According to the programme, Poulter spent nearly a quarter of a century coming up with a version of the play that would do justice to the original. His Ghosts will not be to everyone’s taste and a couple sitting next to me didn’t come back for the second half. They missed the best part of an unsettling production which is capable of causing shock on several levels.
Ghosts was first performed in 1891. It includes a discussion of the morals of the time when it was a sin for a man and woman to live together without being married. That has lost its scandalous nature today. However, there is so much of the play’s content that still resonates, especially the treatment of and society’s attitude towards women.
Ghosts is set on an extensive, country estate run by Helen Alving. The following day, an orphanage that she has built dedicated to the memory of her late husband is due to be officially opened.
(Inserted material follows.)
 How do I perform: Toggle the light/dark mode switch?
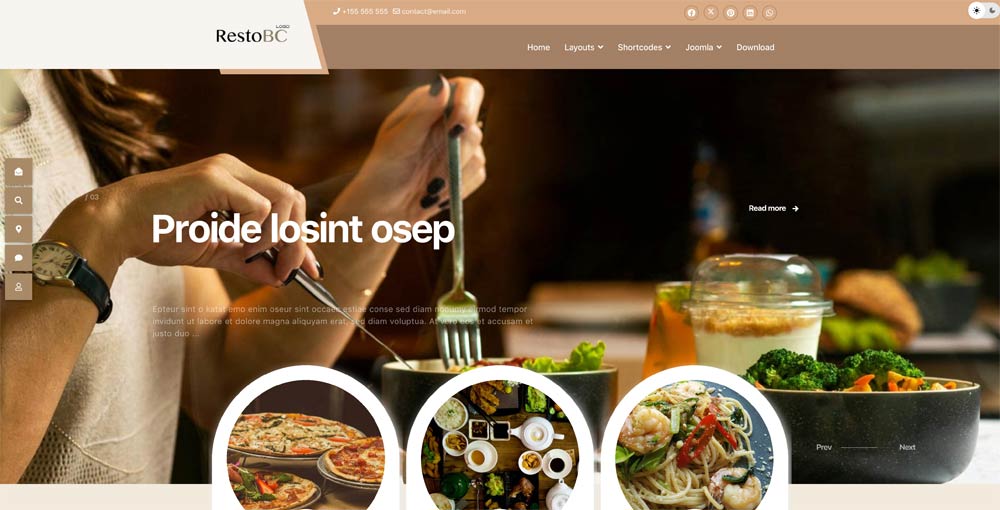[x=983, y=10]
The town’s leading churchman Pastor Manders will cut the ribbon and deliver Capt Alving’s eulogy. The Alvings’ son Osvald, an artist, has returned from Paris for the ceremony.
Penny Downie is mesmerizing as Helen who is fighting demons of her past. She was pushed into marriage by her mother and Capt Alving was not the upstanding man the town thought him to be.
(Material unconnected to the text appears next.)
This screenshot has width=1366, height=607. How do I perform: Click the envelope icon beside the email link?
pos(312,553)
Downie delivers a compelling performance as a wife who was regarded as wretched for walking out on her philandering husband yet was told simply to “get on with it” when she had to run the estate after his death.
She also has to cope with knowing that her husband’s waywardness led to her catching syphilis which she passed on to her son. Downie’s sense of shame and determination to protect her son are commendable elements of her portrayal.
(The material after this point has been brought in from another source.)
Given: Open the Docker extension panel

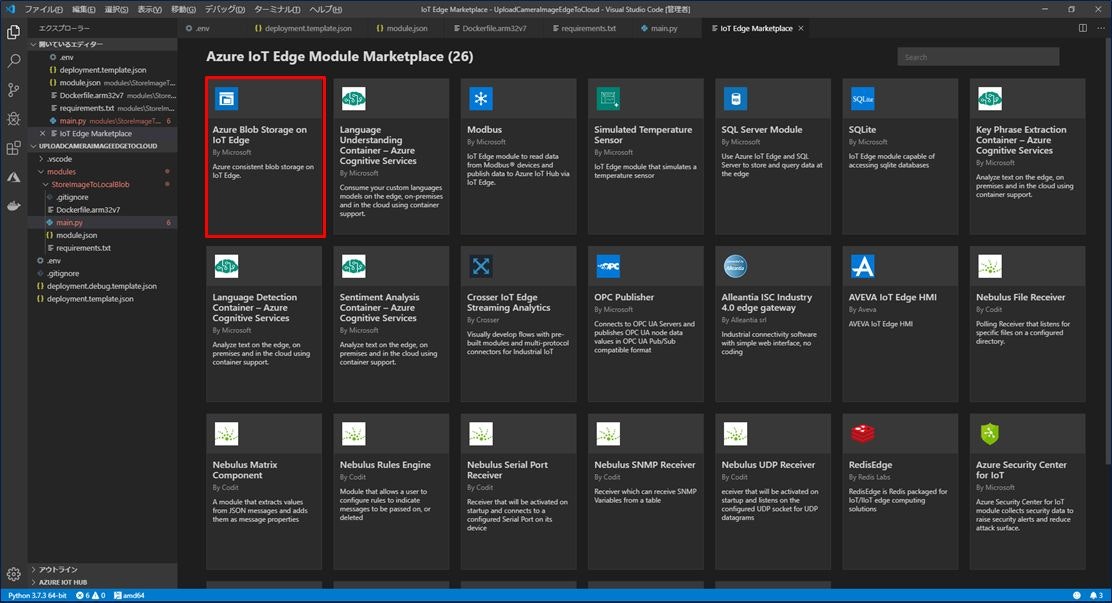Looking at the screenshot, I should 13,207.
Her scenes with James Wilby as Manders are especially enthralling. Wilby is superb as the clergyman who berates Helen for being a “hopeless failure” as a mother and dismisses Capt Alving’s behaviour as “a few youthful indiscretions”. His angst when he recognises how he has misjudged people is touching.
Pierro Niel-Mee gives a measured performance as Osvald who is suffering from neurosyphilis which attacks the central nervous system. He gradually loses control, deteriorating from a frustrated painter unable to work into a nervous shell of a man who can’t cope with his oppressive surroundings.
There are strong performances from Eleanor McLoughlin as Regina, the young woman with a secret who is brought up as a member of the Alving family, and Declan Conlon, her drunken, boorish father who wants to take her away to manage a seamen’s mission that he wants to set up.
Lucy Bailey directs deftly, allowing her cast to display their talents to the full and injecting not a small amount of tension into the play.
Ghosts is one of the highlights of the year in the Midlands so far. You’ll be haunted if you miss it.